My father-in-law special ordered a 2008 F-350 Short-bed Dually and he hates the truck. He has had several issues however his most recent problem happened while cruising down the hwy at about 75 mph. He said it felt like he ran over something(when he didn't), then the truck began sputtering with minimal power for several miles down the road. It came back to normal but no check engine light and the mechanics couldn't fix it. Run a search on www.autotrader.com for newer body style Super Duties and you will be surprised how many you find with low mileage. I know this could mean these vehicles were repo'd but I am willing to bet a great deal of them are there due to mechanical defects.


----------



## remi19

Blue_Wave028 said:


> My father-in-law special ordered a 2008 F-350 Short-bed Dually and he hates the truck. He has had several issues however his most recent problem happened while cruising down the hwy at about 75 mph. He said it felt like he ran over something(when he didn't), then the truck began sputtering with minimal power for several miles down the road. It came back to normal but no check engine light and the mechanics couldn't fix it. Run a search on www.autotrader.com for newer body style Super Duties and you will be surprised how many you find with low mileage. I know this could mean these vehicles were repo'd but I am willing to bet a great deal of them are there due to mechanical defects.


regen cycle maybe!?


----------



## Profish00

2 years now no problems


----------



## H2

Two years now and 71K miles no problems.


----------



## FISHINGARTIST

The only thing I don't like about mine is the exhaust cleaning light. You're supposed to keep drivin till the light goes out but I never do. It comes on around every hundred miles or so and gets on my nerves. Other than that, the engine is a beast and pulls hard.


----------



## Profish00

Seems to suck the diesel when its on, I've timed it - 10 min.



FISHINGARTIST said:


> The only thing I don't like about mine is the exhaust cleaning light. You're supposed to keep drivin till the light goes out but I never do. It comes on around every hundred miles or so and gets on my nerves. Other than that, the engine is a beast and pulls hard.


----------



## Corky

SaltWater_Warrior said:


> donn't want to spend 50K on a problem truck.


I realize your post isn't about price but just wanted to share some info. My dad purchased a 2008 F350 King Ranch 4x4 Dually in December for just over $39K...don't remember the dealership as he did a wide search but I can find out if you want...


----------



## SaltWater_Warrior

Thanks Corky ! I have not started dealing yet but when you add in tax, title and lic i figure is gonna be pushing around $ 48 k.


----------



## baystlth22

6.4 is a totally new engine and is super sweet you will like the performance. As with all the new EGR engines you may experience issues with the EGR cooler.
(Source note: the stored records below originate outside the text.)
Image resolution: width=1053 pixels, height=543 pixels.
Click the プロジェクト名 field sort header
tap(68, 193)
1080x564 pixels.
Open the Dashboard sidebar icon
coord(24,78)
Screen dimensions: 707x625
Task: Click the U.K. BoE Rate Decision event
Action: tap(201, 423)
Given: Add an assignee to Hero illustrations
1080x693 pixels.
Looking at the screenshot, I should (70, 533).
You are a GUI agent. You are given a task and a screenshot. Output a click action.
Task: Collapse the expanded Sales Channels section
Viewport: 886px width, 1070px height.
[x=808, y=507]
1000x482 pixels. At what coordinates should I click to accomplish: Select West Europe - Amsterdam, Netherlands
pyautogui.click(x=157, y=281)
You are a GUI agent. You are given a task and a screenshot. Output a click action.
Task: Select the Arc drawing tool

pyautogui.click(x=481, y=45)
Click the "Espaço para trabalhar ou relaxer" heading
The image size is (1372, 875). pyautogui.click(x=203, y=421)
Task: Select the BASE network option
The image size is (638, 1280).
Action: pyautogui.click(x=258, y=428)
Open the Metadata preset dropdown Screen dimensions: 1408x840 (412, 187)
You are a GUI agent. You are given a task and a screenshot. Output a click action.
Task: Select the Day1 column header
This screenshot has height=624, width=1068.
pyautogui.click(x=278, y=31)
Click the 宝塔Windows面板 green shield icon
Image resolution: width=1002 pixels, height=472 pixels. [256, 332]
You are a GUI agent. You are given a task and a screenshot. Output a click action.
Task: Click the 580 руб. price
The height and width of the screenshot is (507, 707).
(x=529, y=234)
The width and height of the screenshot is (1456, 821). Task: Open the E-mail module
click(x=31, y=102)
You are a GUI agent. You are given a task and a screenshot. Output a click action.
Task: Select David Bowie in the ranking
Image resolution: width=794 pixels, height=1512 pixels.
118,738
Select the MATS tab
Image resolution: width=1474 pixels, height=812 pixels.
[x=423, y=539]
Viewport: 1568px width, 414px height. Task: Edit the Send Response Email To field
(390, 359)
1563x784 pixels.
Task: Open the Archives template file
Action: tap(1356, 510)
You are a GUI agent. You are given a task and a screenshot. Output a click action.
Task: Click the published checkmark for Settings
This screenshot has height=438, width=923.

Good luck and good fishin


----------



## baystlth22

fishingartist if your light is coming on that often you need to get the ecm reprogrammed.


----------



## trim change

I have had mine 2 years, I have 52,000 miles, the only time it has been in the shop was to replace a leaking radiator,( which was re-designed). Pulls better than any of the other ford diesels that I have had( 32 Fountain loaded @ 13000lbs). the only negative is the mpg I get about 11-12 around town.


----------



## J Ipock

Head bolt problem was on the 6.0 trucks. Radiator and gas mileage were the only probs common probs. But all of the 08-09 stuff drinks the fuel. I have a 6.4 and if I bought again, I would buy the same truck. As far as the mileage goes, you can get a programmer from Spartan Diesel Tech to help get some of that back and get a touch over 500hp to the wheels.


----------



## Castaway Rods

I've got a 2008 F350, Crew Cab, Long Wheel Base, 4x4, Lariat, loaded to the gills. White over Tan, tan leather interior, navigation, sub system from Ford, front bumper replacement, rear bumper replacement, weather guard tool box, spray in bed liner, 2½" leveling kit in the front, 5" blocks in the rear, S.S. Billestein shocks all the way around, 35" tires on stock wheels, and all bumpers and tool box painted to match.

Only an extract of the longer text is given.